# amber paint



## whiteb14 (Jul 7, 2002)

does anyone know where to aquire transparent amber paint?


----------



## Guest (May 20, 2003)

i've seen some amber "stained glass" paint...i used the red to do my rear taillights...sorry don't remember the brand but i think testors makes some...maybe try krylon...
bonnie


----------



## sethwas (Apr 30, 2002)

Hobby shops. (r/c car, plane, and model kits type stuff)

Seth


----------



## MP2050 (May 1, 2002)

Yeah testors should have one if not then just go to a hobby shop or even Home Depot and check out wut they got....

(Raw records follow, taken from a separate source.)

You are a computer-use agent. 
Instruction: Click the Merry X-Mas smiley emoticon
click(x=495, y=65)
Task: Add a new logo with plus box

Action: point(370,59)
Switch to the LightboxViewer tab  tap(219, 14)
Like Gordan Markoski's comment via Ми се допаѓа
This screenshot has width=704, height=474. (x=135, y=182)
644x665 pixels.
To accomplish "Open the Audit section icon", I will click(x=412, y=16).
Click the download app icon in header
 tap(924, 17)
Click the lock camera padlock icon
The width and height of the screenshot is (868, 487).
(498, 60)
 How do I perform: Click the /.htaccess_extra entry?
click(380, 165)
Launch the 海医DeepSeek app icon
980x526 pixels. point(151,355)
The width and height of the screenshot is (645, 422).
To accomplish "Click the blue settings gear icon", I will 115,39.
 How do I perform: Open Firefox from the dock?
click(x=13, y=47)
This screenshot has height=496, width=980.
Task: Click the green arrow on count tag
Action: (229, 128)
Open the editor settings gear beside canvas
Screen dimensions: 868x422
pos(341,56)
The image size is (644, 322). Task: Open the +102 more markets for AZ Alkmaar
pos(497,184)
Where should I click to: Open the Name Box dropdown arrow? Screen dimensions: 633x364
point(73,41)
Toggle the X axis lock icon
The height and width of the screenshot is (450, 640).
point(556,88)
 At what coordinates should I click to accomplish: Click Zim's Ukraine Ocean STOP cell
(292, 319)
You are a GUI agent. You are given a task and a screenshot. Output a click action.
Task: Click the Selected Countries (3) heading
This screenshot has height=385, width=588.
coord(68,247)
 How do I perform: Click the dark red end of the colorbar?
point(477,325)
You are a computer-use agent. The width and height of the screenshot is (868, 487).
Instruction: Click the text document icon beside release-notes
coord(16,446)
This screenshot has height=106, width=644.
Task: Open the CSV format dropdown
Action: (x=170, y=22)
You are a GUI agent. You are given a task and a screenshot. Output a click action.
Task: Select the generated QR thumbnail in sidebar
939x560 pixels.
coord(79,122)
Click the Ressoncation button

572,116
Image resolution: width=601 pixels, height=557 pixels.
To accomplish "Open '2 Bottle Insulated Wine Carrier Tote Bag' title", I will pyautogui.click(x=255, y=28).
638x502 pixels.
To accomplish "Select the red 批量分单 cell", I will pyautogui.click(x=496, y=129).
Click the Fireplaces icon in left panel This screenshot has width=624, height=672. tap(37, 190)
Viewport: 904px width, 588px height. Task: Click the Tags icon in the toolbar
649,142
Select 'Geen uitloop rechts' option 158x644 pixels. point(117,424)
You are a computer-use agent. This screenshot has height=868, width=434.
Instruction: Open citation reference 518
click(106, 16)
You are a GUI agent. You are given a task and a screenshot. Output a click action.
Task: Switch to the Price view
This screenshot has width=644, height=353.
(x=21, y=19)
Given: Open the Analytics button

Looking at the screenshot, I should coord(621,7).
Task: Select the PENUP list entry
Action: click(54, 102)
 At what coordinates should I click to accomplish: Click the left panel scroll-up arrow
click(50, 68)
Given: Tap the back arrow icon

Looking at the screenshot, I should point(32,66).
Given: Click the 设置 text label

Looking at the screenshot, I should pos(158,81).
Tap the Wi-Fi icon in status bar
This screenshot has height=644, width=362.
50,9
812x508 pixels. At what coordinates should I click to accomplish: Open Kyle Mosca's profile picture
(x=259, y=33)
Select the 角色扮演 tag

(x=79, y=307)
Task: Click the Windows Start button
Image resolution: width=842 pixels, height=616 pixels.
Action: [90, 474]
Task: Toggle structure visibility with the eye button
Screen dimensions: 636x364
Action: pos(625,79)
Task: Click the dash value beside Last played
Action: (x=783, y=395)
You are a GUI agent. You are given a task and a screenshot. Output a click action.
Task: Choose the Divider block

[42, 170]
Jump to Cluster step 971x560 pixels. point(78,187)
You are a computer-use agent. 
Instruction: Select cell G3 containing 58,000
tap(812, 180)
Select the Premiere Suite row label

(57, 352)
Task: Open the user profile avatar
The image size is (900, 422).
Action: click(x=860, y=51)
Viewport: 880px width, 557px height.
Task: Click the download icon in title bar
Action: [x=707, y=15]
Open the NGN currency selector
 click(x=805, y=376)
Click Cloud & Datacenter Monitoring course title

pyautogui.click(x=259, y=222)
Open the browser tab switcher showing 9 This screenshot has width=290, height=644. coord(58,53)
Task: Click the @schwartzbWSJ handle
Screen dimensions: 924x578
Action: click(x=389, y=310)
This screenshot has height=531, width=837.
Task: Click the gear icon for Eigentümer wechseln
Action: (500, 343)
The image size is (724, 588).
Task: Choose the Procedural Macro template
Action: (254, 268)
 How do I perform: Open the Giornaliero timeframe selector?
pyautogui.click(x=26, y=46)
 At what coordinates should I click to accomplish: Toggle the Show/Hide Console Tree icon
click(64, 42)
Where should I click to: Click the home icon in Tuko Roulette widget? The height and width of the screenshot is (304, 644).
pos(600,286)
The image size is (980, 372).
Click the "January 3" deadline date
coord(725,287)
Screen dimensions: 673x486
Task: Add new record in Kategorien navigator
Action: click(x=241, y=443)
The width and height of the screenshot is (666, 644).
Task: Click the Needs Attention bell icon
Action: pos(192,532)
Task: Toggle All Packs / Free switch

Def. go all amber man-- then the car will really come together nicely....


----------



## whiteb14 (Jul 7, 2002)

MP2050 said:


> *Yeah testors should have one if not then just go to a hobby shop or even Home Depot and check out wut they got....
> 
> Def. go all amber man-- then the car will really come together nicely.... *


ive tried numerous hobby shops and even home depot and no luck as of yet but i WILL NOT give up.


----------



## sethwas (Apr 30, 2002)

http://www.testors.com/catalog_item.asp?itemNbr=1036
http://www.testors.com/catalog_item.asp?itemNbr=973
http://www.testors.com/catalog_item.asp?itemNbr=1267

Seth


----------



## whiteb14 (Jul 7, 2002)

ive seen those seth... thanks! but how would i spray these paints?


----------



## sethwas (Apr 30, 2002)

Airbrush.
You aren't going to find it in a can form.

Seth


----------



## Mo' (Nov 19, 2002)

I bought mine at Michael's (the Crafting store) and it was about $5. Good luck!!


----------



## whiteb14 (Jul 7, 2002)

Mo' said:


> *I bought mine at Michael's (the Crafting store) and it was about $5. Good luck!! *


and it was transparent??


----------



## go4broke44 (Jan 14, 2003)

whiteb14, what do you intend on doing with this amber paint?


----------



## whiteb14 (Jul 7, 2002)

paint the lens of my corners to look like the all amber jdm ones.


----------